Work required —
Reproduce verbatim the lines of the material below, starting at the line with "21/09/2023 (221, 65)" and ending at the line with "Search (515, 1391)", both inclusive; skip the rest.

Data provided —
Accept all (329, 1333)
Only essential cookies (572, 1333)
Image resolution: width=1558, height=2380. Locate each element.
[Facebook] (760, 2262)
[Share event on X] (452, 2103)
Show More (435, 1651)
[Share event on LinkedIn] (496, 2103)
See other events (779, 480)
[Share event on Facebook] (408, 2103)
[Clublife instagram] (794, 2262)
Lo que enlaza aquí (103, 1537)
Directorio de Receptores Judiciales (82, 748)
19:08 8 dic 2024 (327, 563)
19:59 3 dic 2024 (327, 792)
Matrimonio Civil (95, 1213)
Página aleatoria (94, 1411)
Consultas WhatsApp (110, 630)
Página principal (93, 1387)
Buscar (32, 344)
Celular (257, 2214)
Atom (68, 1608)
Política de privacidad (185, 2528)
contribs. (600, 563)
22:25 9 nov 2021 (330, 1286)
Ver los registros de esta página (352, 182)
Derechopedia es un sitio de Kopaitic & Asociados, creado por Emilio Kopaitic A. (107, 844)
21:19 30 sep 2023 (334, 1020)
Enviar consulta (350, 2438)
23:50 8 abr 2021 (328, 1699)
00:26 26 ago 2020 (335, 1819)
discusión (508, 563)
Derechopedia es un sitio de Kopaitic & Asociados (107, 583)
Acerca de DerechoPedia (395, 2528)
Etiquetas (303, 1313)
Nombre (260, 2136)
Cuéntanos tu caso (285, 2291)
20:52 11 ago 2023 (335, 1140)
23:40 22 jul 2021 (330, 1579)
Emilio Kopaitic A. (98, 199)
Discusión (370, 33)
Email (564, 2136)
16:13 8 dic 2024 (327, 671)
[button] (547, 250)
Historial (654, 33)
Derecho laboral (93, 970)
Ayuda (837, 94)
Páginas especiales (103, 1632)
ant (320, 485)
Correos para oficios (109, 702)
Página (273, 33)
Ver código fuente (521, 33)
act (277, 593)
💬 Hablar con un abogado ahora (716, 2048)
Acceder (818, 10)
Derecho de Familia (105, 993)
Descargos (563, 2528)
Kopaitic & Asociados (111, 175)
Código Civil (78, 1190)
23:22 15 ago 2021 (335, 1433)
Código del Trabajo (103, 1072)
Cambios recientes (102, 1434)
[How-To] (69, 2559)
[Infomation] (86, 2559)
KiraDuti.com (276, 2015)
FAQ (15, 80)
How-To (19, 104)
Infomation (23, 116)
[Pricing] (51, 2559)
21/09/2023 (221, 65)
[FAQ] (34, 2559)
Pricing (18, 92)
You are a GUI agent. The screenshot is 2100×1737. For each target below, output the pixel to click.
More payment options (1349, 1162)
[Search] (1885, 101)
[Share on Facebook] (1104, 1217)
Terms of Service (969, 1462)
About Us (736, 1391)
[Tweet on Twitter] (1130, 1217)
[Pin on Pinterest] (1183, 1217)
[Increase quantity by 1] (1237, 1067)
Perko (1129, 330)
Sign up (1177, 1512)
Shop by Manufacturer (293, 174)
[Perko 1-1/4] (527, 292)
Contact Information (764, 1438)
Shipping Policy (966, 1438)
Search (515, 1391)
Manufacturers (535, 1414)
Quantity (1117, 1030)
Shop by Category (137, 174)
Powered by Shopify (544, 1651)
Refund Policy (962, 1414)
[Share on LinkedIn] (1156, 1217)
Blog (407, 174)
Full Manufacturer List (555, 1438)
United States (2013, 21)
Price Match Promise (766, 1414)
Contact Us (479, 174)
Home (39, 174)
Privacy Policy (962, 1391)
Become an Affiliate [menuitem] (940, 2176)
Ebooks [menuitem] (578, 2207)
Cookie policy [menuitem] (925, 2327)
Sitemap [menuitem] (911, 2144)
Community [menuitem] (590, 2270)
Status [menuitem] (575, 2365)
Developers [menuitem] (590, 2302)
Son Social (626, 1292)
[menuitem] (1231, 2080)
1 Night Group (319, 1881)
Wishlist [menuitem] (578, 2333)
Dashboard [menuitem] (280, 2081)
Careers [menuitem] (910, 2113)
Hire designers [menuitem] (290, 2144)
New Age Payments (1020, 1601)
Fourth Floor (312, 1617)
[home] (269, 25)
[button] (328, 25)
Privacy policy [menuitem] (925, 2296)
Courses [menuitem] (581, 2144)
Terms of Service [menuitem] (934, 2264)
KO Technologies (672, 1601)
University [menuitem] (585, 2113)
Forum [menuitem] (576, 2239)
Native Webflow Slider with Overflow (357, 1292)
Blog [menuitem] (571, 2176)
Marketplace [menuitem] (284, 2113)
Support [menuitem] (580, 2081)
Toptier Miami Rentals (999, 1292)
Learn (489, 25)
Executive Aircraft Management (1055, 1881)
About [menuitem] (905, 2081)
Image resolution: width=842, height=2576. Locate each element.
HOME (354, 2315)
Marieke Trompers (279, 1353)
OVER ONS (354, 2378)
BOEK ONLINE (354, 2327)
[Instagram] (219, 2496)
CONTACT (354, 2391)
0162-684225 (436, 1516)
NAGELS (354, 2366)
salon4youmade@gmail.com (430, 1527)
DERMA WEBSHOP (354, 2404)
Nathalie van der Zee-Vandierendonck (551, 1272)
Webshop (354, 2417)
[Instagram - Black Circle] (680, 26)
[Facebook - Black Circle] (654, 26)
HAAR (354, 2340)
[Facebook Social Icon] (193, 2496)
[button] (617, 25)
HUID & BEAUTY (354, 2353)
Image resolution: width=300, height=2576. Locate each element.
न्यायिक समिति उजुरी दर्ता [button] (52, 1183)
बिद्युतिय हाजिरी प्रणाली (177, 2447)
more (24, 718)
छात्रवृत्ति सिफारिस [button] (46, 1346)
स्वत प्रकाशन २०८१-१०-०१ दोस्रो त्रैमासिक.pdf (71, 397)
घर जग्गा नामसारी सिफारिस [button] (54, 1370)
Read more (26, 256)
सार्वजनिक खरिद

Written answer —
21/09/2023 (221, 65)
[FAQ] (34, 2559)
Pricing (18, 92)
You are a GUI agent. The screenshot is 2100×1737. For each target below, output the pixel to click.
More payment options (1349, 1162)
[Search] (1885, 101)
[Share on Facebook] (1104, 1217)
Terms of Service (969, 1462)
About Us (736, 1391)
[Tweet on Twitter] (1130, 1217)
[Pin on Pinterest] (1183, 1217)
[Increase quantity by 1] (1237, 1067)
Perko (1129, 330)
Sign up (1177, 1512)
Shop by Manufacturer (293, 174)
[Perko 1-1/4] (527, 292)
Contact Information (764, 1438)
Shipping Policy (966, 1438)
Search (515, 1391)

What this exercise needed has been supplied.